= Problem =
Return the lines of the data below, from the one containing "Image resolution: width=649" through the very last, exactly and with both ends included; no pictures.

= Data excerpts =
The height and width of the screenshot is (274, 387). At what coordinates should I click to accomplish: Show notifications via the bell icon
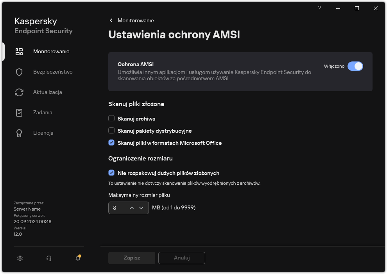pos(78,258)
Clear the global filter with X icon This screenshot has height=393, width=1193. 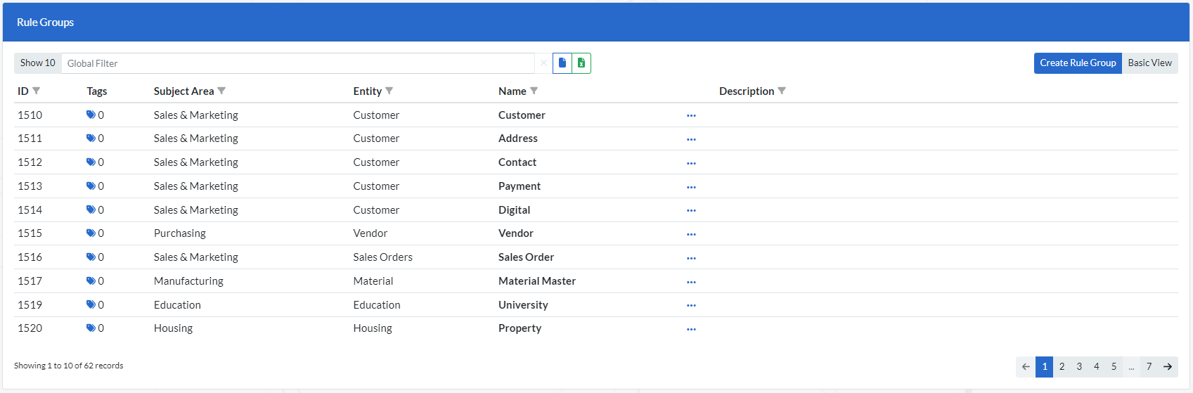[x=543, y=63]
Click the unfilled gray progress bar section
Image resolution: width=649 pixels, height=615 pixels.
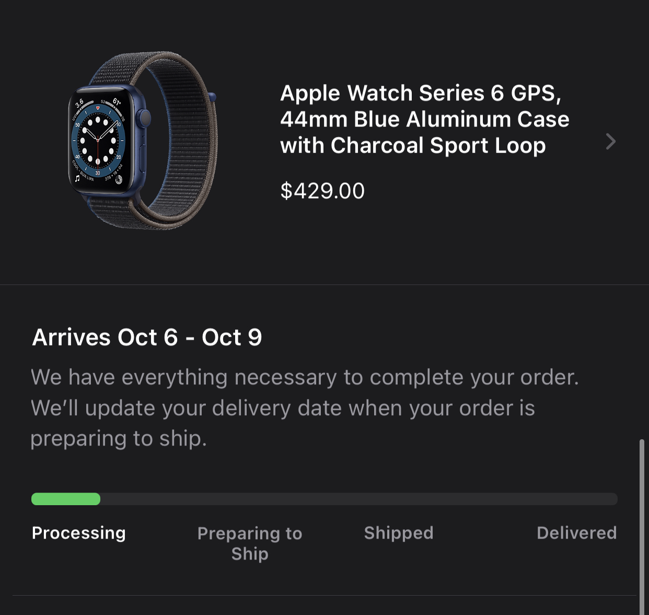pyautogui.click(x=359, y=499)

= Response =
Image resolution: width=649 pixels, height=615 pixels.
pyautogui.click(x=359, y=499)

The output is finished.